The triangle tube prestige excellence combi and the new viessman combi have internal tanks which require less BTU's for domestic water.
I would find a company that is willing to do a heat loss calc on your home and evaluate you domestic water needs to get you the right product. Sizing and installation are very important.
Turn Down Ratio for Combi unitsIf you look at combis, the turn down ration is important.
Running the hot water side takes more energy. Then switching back to heat uses considerably less. Our particular Navien 240kBTU unit for example, goes from 199k all the way down 20k with pretty good efficiency on the heat side. Assuming you have the modulation temp sensor hooked up. That means on cold days you may run your loops at 180 degrees whereas on somewhat warmer winter days, a slow steady burn with 130 degree loop temps will do just fine. Then the unit can dial down its heat provided to a slower and less energy steady burn. So on these modulating units, they are a bit more forgiving on sizing.
Some of the other units like Triangle Tube don't offer such a large turn down ratio, hence you may not meet your hot water needs with them. Its too bad they don't make a larger hot water capacity on their units.
The hot water flow at the coldest day in the year is also another factor. The combis lose pressure the colder the input water temp. SO if it has to raise the temp 77 degrees, it may only put out 5.5 gallons per minute (ex. a low flow shower head is about 1.5). In the summer you would get maybe 11 gpm since the delta of temp is much less. The Triangle tubes and others usually have much lower flows. They have buffer tank, but that is only for a limited set of gallons, then the pressure drops (ex. what the sales brochure does not tell you!). We had a salesman pushing us really hard on a Champion and trying to convince us three people could all shower at the same time in the dead of winter. Triangle Tube support disagreed with his analysis. We appreciated their honesty.
From what we learned, the combi units are sized on domestic hot water first, then checked to see if your heat loss properly falls within the efficiency range of the turn down envelope. We have a properly sized unit and glad we did the homework with the advice of many good professionals and learned what advice was bad as well.
Make sure your installer sizes it correctly. Lots of factors to consider to choose wisely.
Effeciency and paybackI'm with Carl -- show me the efficiency curves. A properly sized modulating boiler running on outdoor reset spends the overwhelming majority of its time firing at the lower end of its range. In purpose-built condensing boilers, this also delivers the highest efficiency, maximizing return on the investment.
InstantaniousInstantaneous heaters will never be as efficient as those with a tank. There are so many short cycles from all the small draws of water. Every time someone fills a glass or washes there hands the boiler is short cycling. It is rare that you need 200K/BTU over a long period of time. Keep in mind your typical electric water heater only produces about 17K/BTU. It can do this for one reason, storage.
A boiler with a tank will always run long efficient cycles if it is sized and installed correctly.
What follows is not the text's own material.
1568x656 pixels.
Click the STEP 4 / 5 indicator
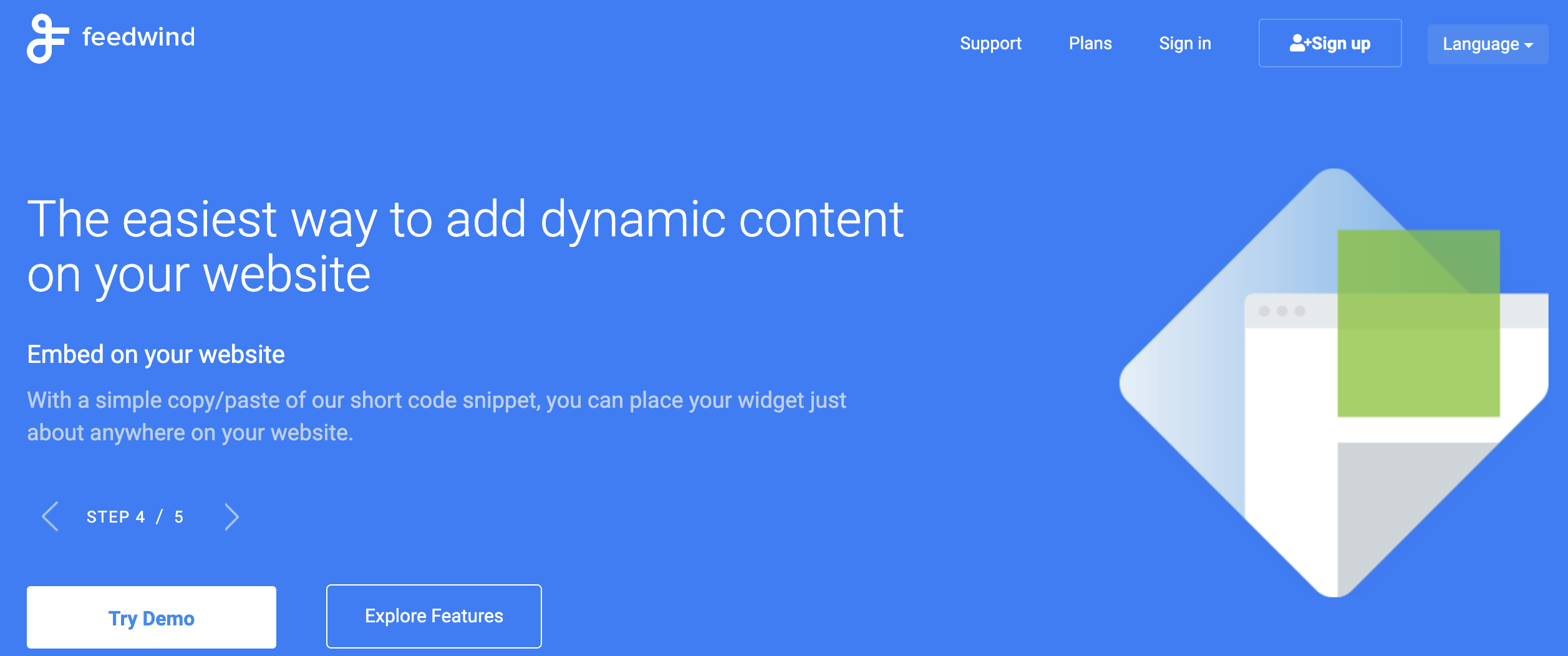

I have asked both Triangle and Viessman about high turn down ratios. Both companies have deep roots in Europe and are leaders in condensing boiler technology. Both companies say that efficiency drops significantly at high ratios. I mentioned that other companies are claiming 20 to 1. They just smiled and asked if they have DOE tests to support the efficiency at those ratios.
I have no idea where homeowner one lives, ground temps do not vary much between summer and winter. Maybe 10 degrees? I can't follow the thinking where the delta t in the Summer is 1/2 what it is in the Winter.
In New JerseyYes, I would imagine that incoming ground temps probably don't vary that huge of a range as well. Agreed.
Those are probably extreme climate examples. We don't get Alaska winters over here!